— What the task asks —
When a line contains the string "agent", it counts once; give the total of such lines in the entries below and nothing else.

— Records supplied —
---------------

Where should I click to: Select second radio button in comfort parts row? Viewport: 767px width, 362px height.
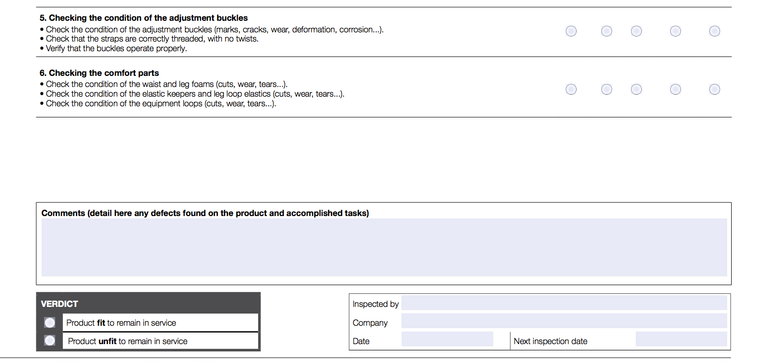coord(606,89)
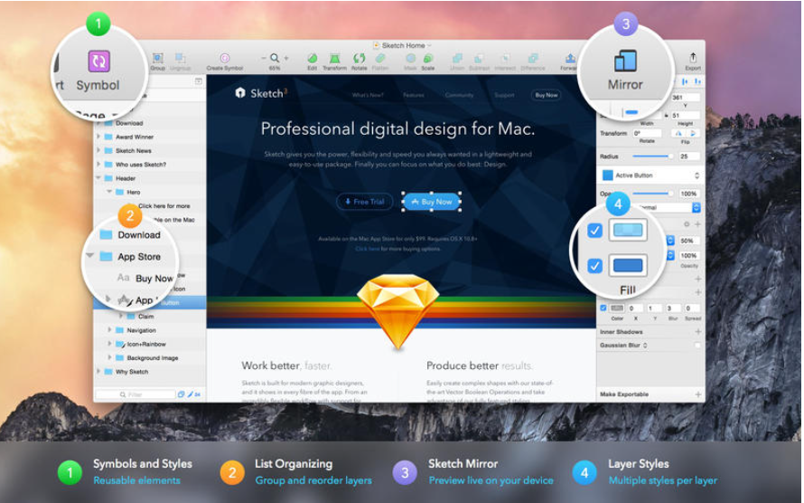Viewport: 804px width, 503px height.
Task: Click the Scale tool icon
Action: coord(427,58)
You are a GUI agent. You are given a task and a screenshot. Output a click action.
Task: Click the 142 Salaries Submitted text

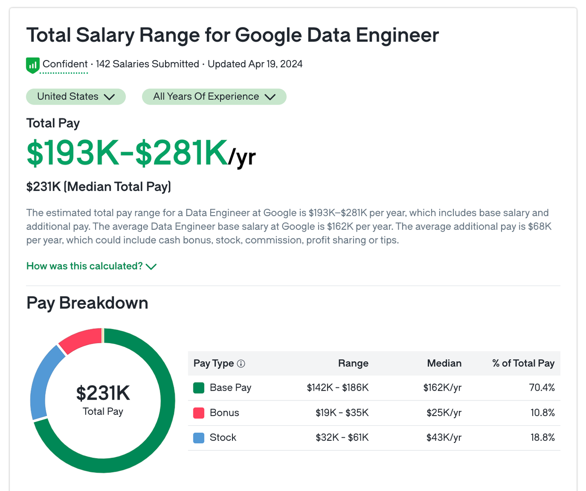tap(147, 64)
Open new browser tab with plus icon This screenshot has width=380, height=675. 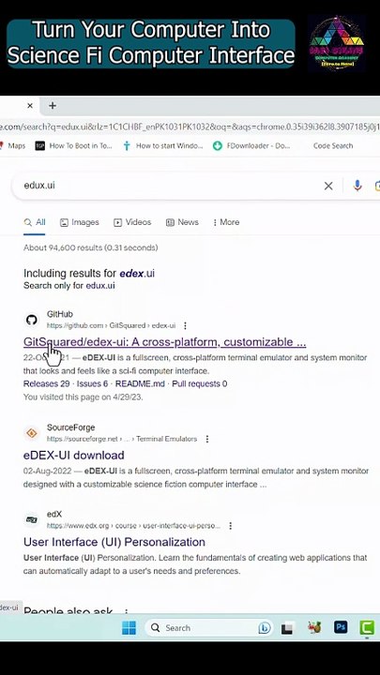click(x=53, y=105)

---------------

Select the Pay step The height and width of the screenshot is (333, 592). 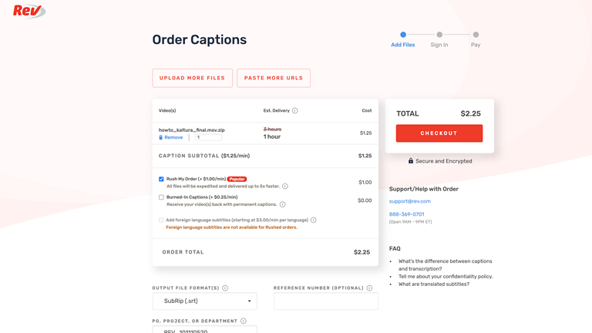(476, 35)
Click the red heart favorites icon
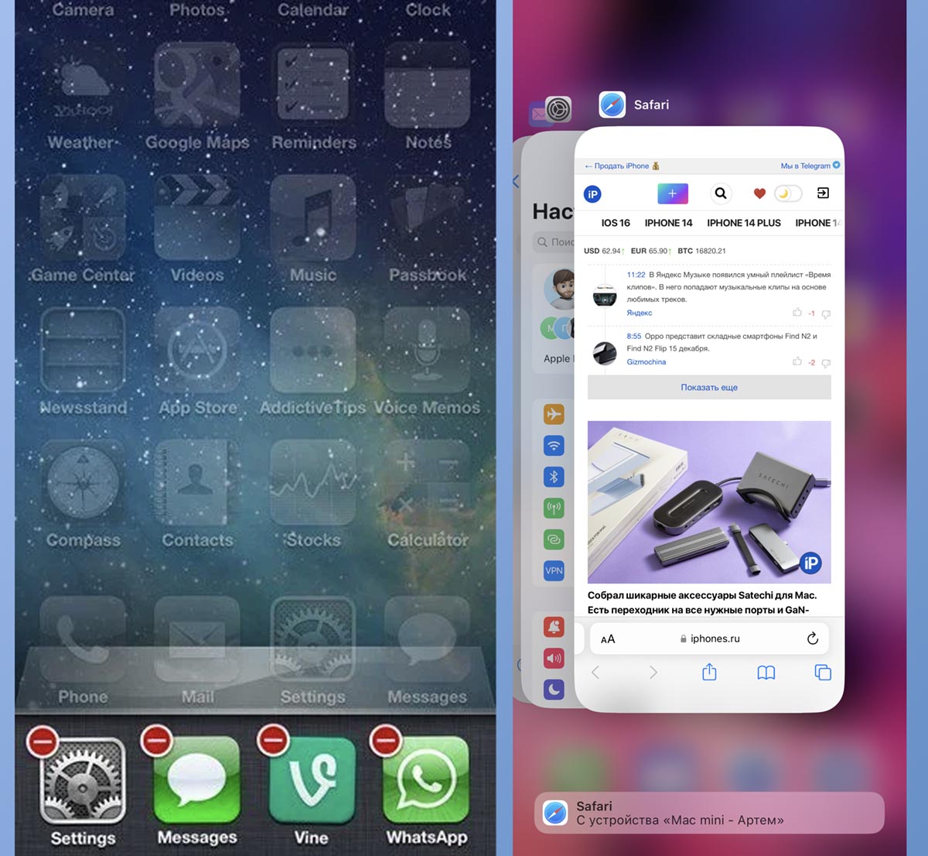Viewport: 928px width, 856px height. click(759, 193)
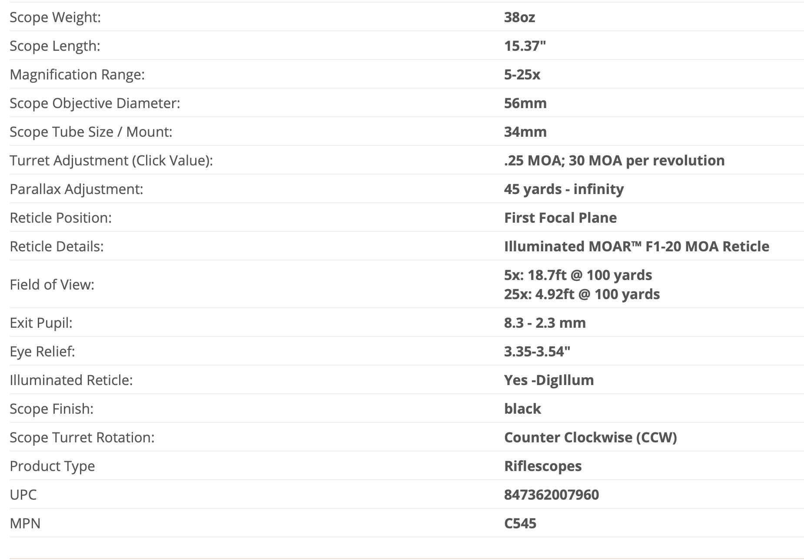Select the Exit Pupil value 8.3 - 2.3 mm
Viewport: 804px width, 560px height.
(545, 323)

---------------

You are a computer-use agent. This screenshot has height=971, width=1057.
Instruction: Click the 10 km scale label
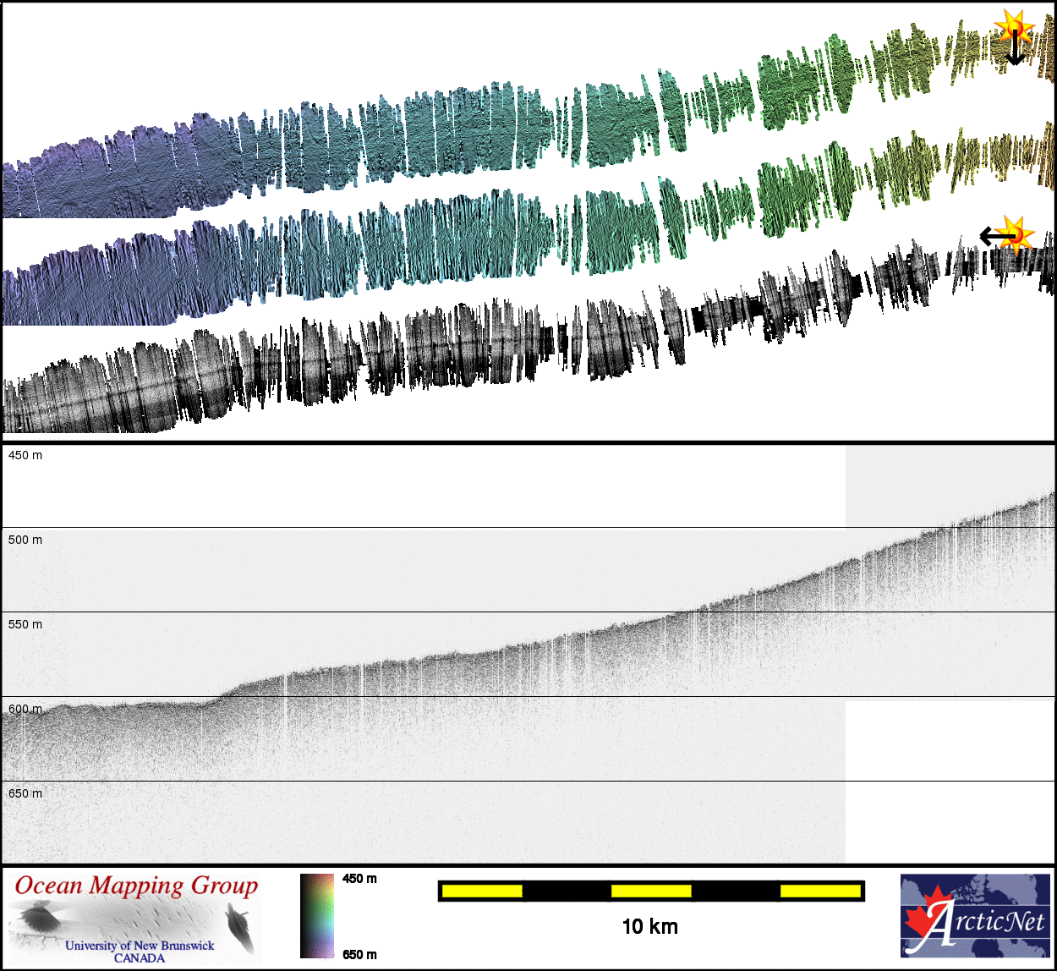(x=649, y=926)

---------------

— Answer to the exercise —
2